File photo by Kate Turner.

In the past, I admit that I have been a victim of “hustle culture.”  

This impacted me primarily in my first year of university at Laurier.  

Upon stepping onto campus as an official Golden Hawk for the first time, I was immediately dedicated to taking part in everything the school had to offer.   

This began, of course, with the clubs fair.  

I put my name on EVERY list.  

Clearly, there was no way that I would run out of time in a day.  

OF COURSE I was fully dedicated to attending every club meeting for the 7+ clubs I signed up for.   

This, as you can imagine, didn’t go to plan.  

No matter how much I “hustled”, there simply were not enough hours in a day to do everything I wanted.   

At first, I felt guilty – this must mean my study schedule isn’t intense enough.  

Even though I was taking a full course load, I didn’t understand that my brain needed downtime.  

Not just from school, but also from everything else.  

While participating in a bunch of clubs can be fun, it can also leave you incredibly burnt out.  

As an introvert, needless to say I burnt out pretty quickly.   

Don’t get me wrong – I love being social. 

 I love seeing my friends, going out and doing other activities.  

However, doing that every day is too much.  

In addition, I’ll be the first to admit that I’m a bit of a Grandma – I enjoy my 10 p.m. bedtime, okay?  

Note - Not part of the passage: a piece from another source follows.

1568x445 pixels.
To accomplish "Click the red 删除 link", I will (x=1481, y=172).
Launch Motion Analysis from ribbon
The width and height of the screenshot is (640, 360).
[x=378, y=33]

Without it, I can’t fully function.   

Taking these factors into mind, I began to forgive myself more often when it came to upholding “hustle culture” – who was I trying to impress, anyway?  

Now, I like to think that I have a healthy work/life balance (…most of the time).  

I have my working hours, log off (usually) right at 5 p.m., and go on with my evening.   

Of course, this isn’t always realistic.  

There are weeks where I find myself laying in bed at 1 a.m., worrying about work or other life factors. While I know logically that there’s no way for me to fix these issues at that time, my brain loves to worry. 

It thrives when worrying.   

While taking an SSRI has helped with some of these worrying and ultra productive “hustle culture” tendencies, I’m far from being able to categorize myself as “laid-back’. 

To manage things, I’ve tried to start journaling. Surprisingly, this has worked. 

You may (like I did), believe that journalling is an unproductive task – what’s the point of writing things out, anyway? 

Writing them down, as I’ve learned, helps stop them from constantly repeating in your mind.   

So, if you’re like me, don’t worry.   

The most we can do is pace ourselves – some days, we may get nothing done. And that’s okay.   

So, don’t let “hustle culture” burn you out – take a breath, shut off your laptop, and walk away.